Monocyte-endothelial interaction and its modulation by
chemokines play a key role in
atherogenesis and
inflammation. We examined the potential effects of stromal cell-derived factor (SDF-1) and
azelnidipine, a novel
dihydropyridine derivative, toward monocyte-endothelial interaction. Human monocytes were prepared from peripheral blood mononuclear cells obtained from healthy volunteers and pretreated with
azelnidipine (1 microM) for 48 h, after which their adhesion to
interleukin-1beta (IL-1beta)-activated human umbilical vein endothelial cells (HUVECs) was analyzed using an in vitro flow apparatus with a shear stress of 1 dyn/cm(2). In some experiments, monocytes were incubated in the presence of stromal cell-derived factor (SDF-1), a
chemokine, just prior to the assay. Pre-incubation of monocytes with SDF-1 enhanced their adhesion to activated HUVECs. When monocytes were pre-incubated in the presence of
azelnidipine, baseline levels as well as SDF-1-induced monocyte adhesion levels were reduced.
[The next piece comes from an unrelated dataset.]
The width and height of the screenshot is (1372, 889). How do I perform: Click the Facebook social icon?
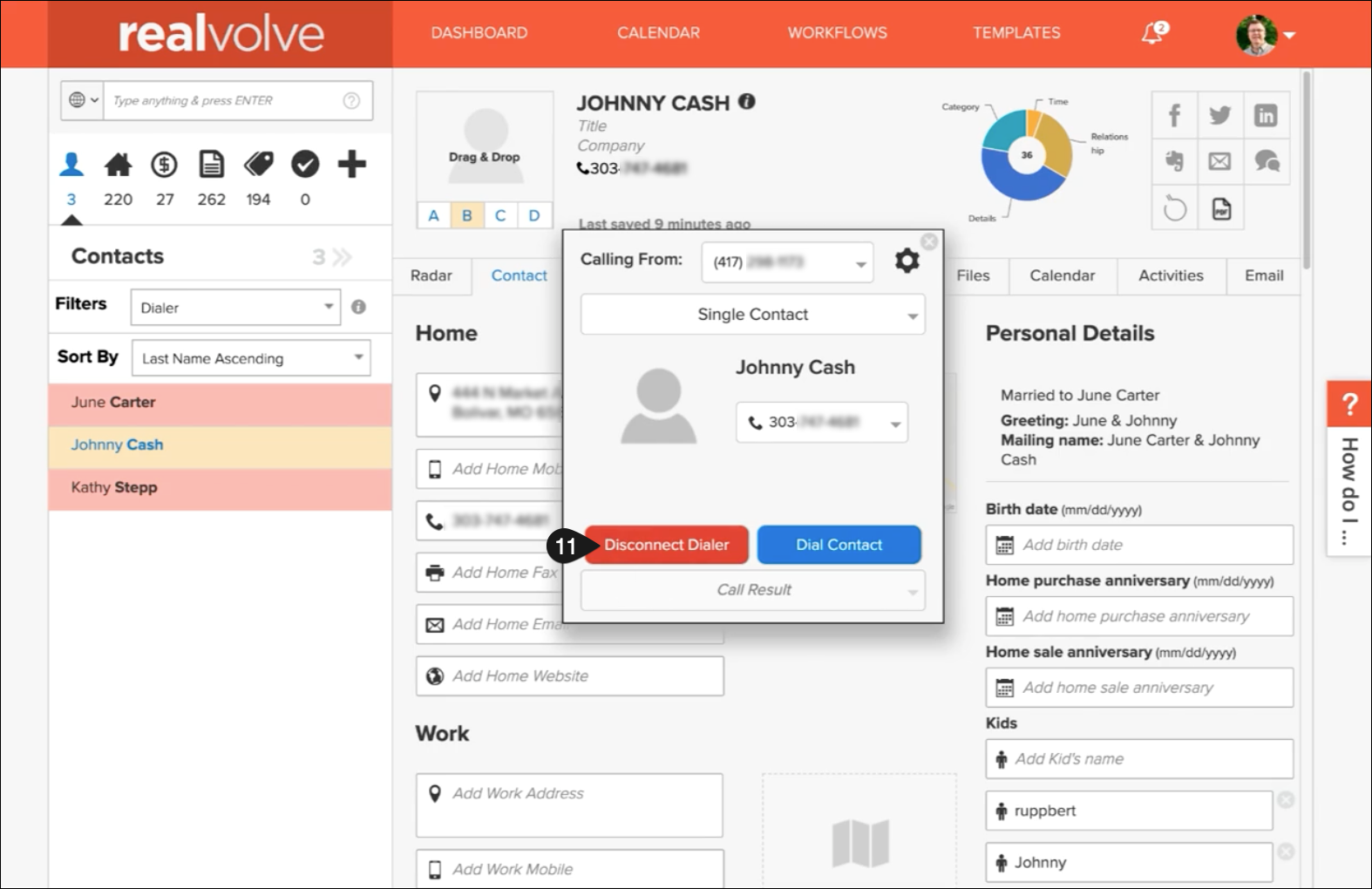1174,115
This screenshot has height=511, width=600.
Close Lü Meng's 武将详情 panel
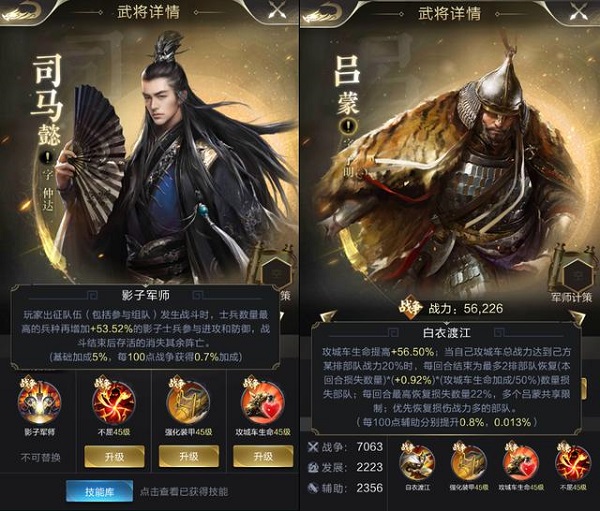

Interestingly, the surface expressions of the adhesion molecules CD11a, CD11b, and CD36, were not changed by
azelnidipine treatment. Western blotting analysis revealed that activation of
protein kinase C (PKC)alpha was inhibited by
azelnidipine treatment, while it also reduced the SDF-1-induced increase in intracellular
calcium concentration ([Ca(2+)](i)). Further, pre-incubation of monocytes with
Go6976, a potent inhibitor of PKCalpha, significantly reduced monocyte adhesion to HUVECs. Our results demonstrated an inhibitory action of
azelnidipine toward adhesive interactions of monocytes to HUVECs, which involves inhibition of PKCalpha and a reduction in [Ca(2+)](i). These findings imply a protective role of
azelnidipine against
inflammation in
atherosclerosis.